It's not required if its within sight of the house. If its hidden by shrubs or not within sight it shall have a disconnect.


----------



## nrp3 (Jan 24, 2009)

Not service rated, which it isn't doesn't fly here. The latest thing I heard is inspectors asking for disconnects for all the line voltage connections, the voltage sensing, battery chargers, etc.


----------



## Elephante (Nov 16, 2011)

nrp3 said:


> Not service rated, which it isn't doesn't fly here. The latest thing I heard is inspectors asking for disconnects for all the line voltage connections, the voltage sensing, battery chargers, etc.


A breaker isn't enough? They want a disconnect for voltage sensing and battery charge outside by generator?


----------



## nrp3 (Jan 24, 2009)

No, it has to do with the conductors passing through the structure and that the breaker isn't service rated. The other stuff is the latest I've heard. I haven't encountered it yet.


----------



## electricity101 (Jun 8, 2010)

Trick question:

Is the generator a separately derived service?

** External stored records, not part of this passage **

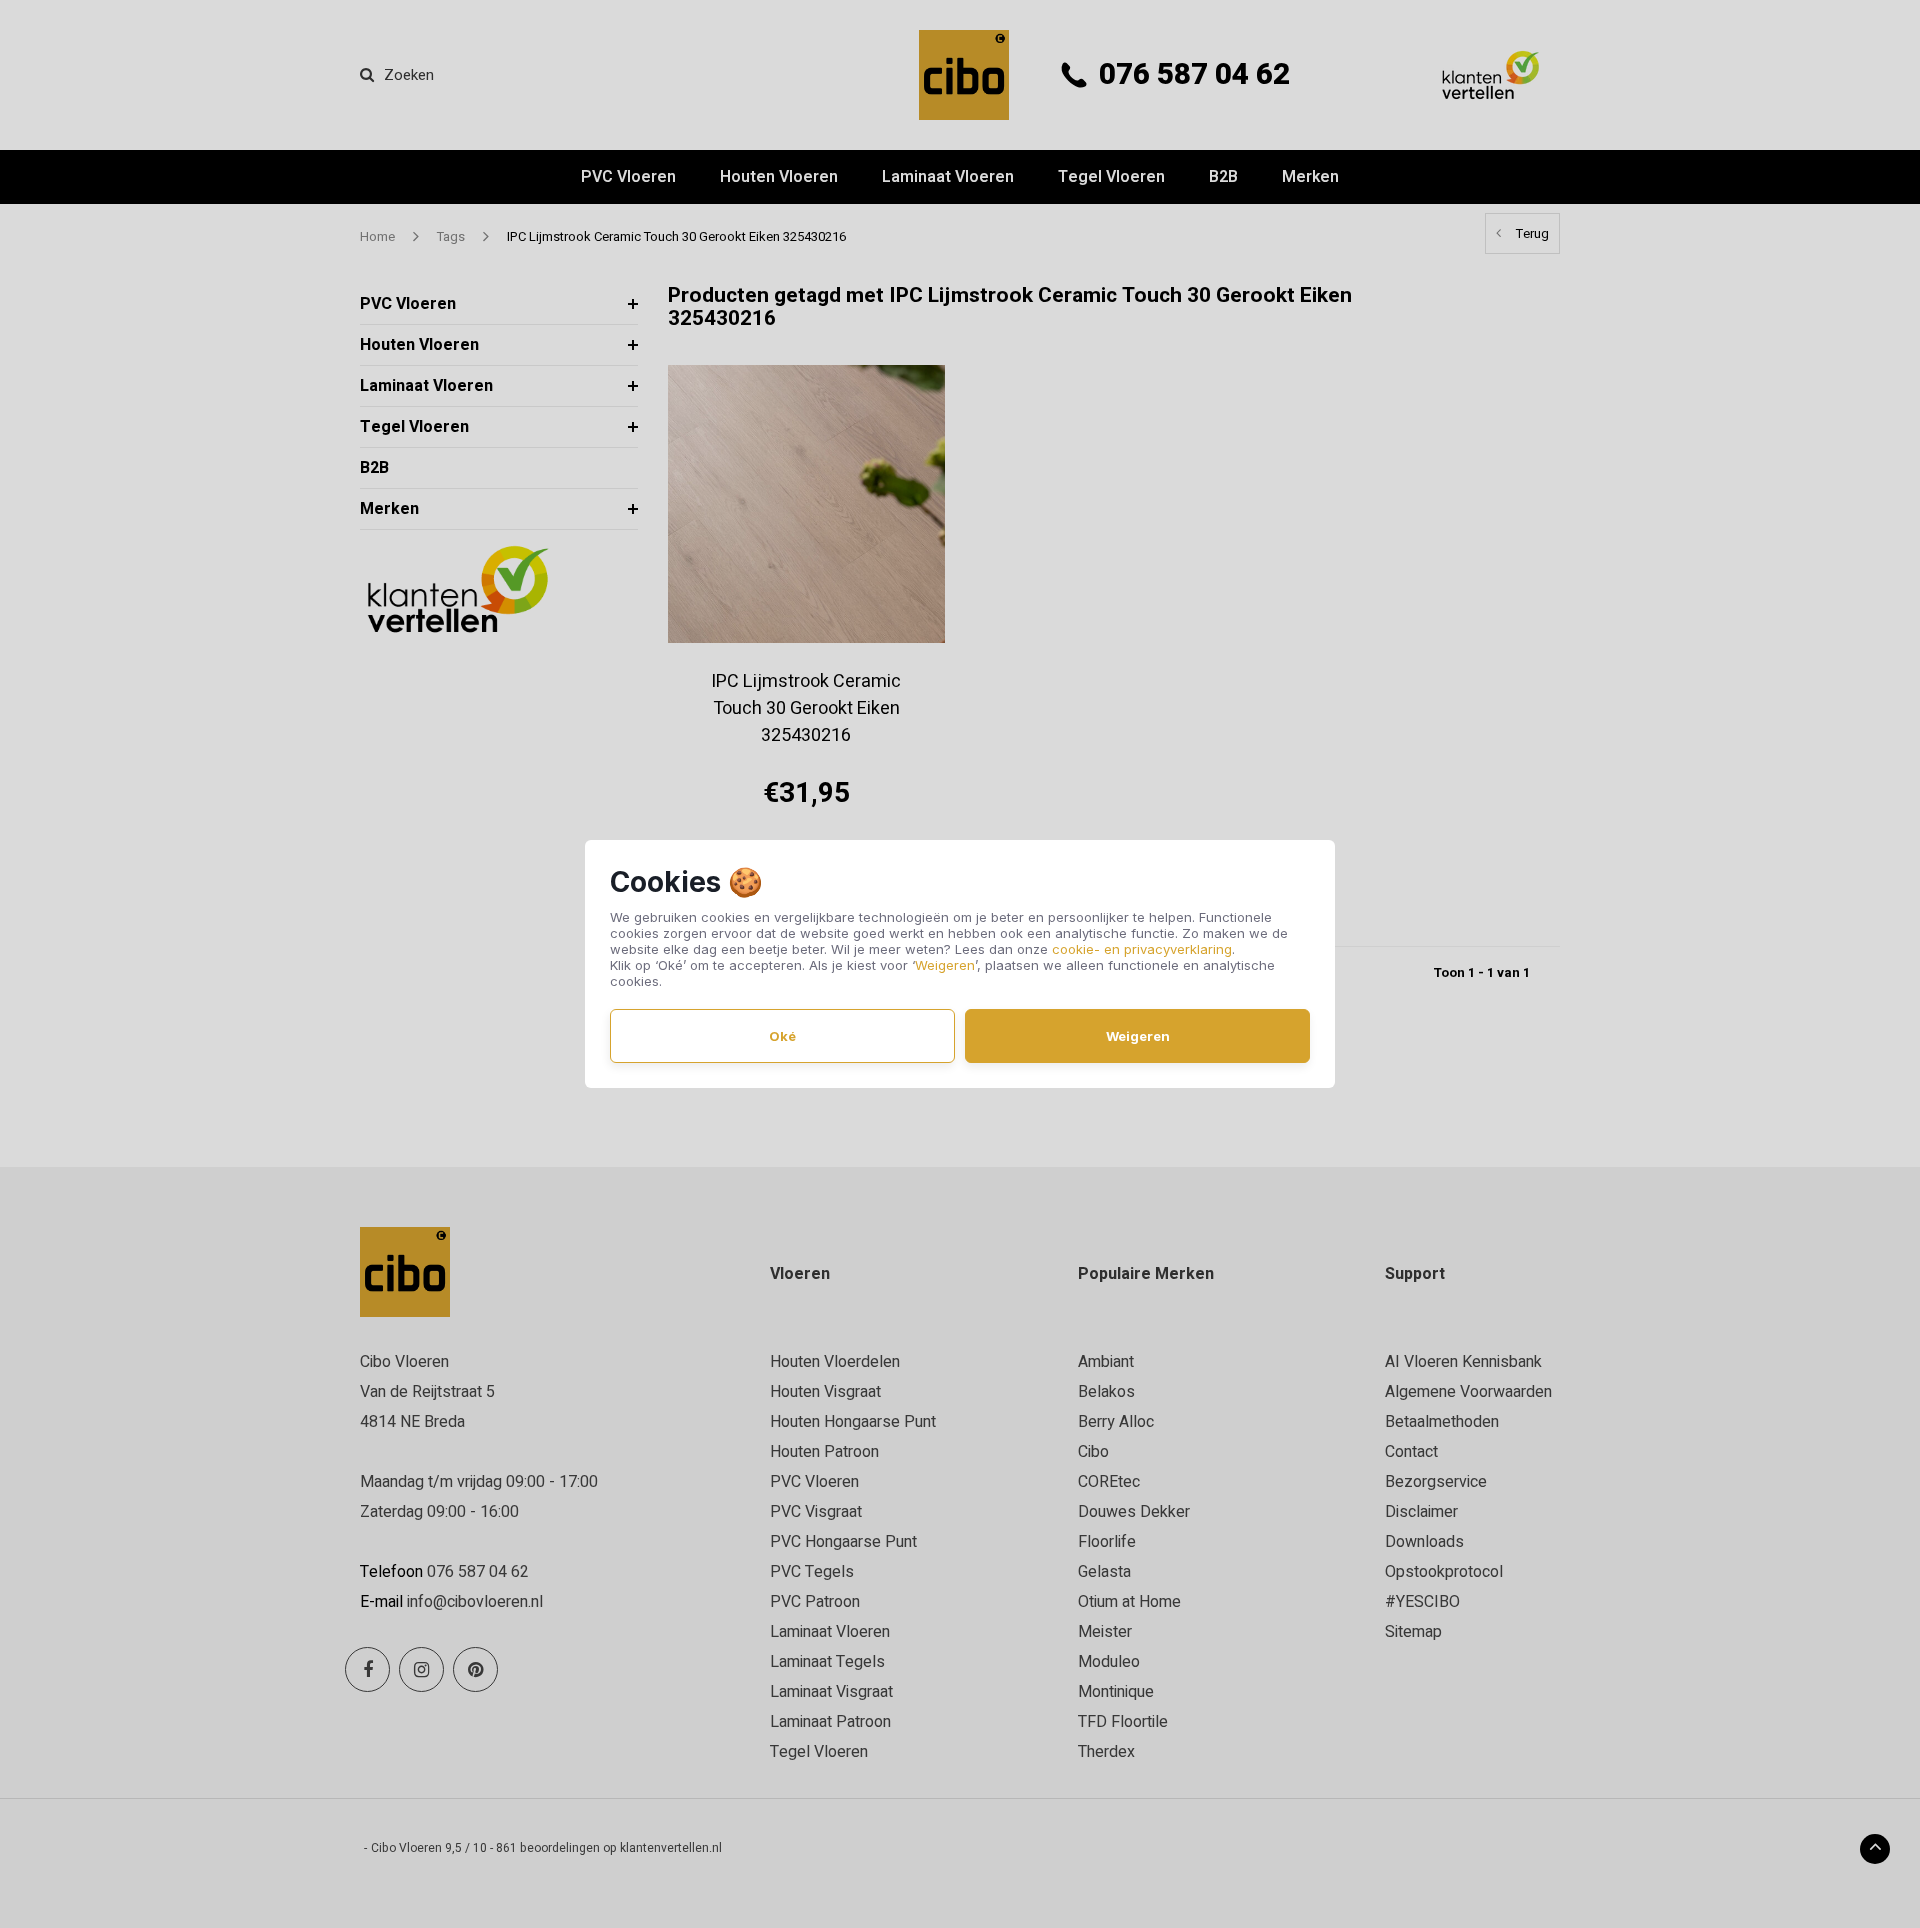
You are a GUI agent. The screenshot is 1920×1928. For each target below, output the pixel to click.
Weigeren (945, 965)
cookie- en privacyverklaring (1142, 949)
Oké (782, 1036)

Are the conductors considered a feeder?

If the answer is No, and yes.....then the generator breaker doesn't have to be service rated because it isn't a service.

Also, if the generator isn't a service and just a piece of equipment with a feeder why would we pound a ground rod at the unit and attach to the lug? Don't we already have an equipment ground with the feeder to the generator?

Interesting thread. We install Generac Generators. SE rated, Non Se rated, load shed, non-load shed. This is what our customers are asking for 30 to 1. It's a really tough sell for Kohler with the 5' setback. Good product we installed a couple of these.

We do a 187 LB Gen pad on every install. It's the way to go but it's expensive if you can't buy them in bulk.


----------



## BBQ (Nov 16, 2010)

electricity101 said:


> Trick question:
> 
> Is the generator a separately derived service?


Well that is a trick question as you will not find _'separately derived service'_ in the NEC. You may have been thinking of a _'separately derived system'_



> *Separately Derived System.* A premises wiring system
> whose power is derived from a source of electric energy or
> equipment other than a service. Such systems have no direct
> connection from circuit conductors of one system to
> ...


A generator can be installed as a separately derived system or not, that is up to the installer.

But either way an onsite generator is never a _service_, a service can only be provided by a utility.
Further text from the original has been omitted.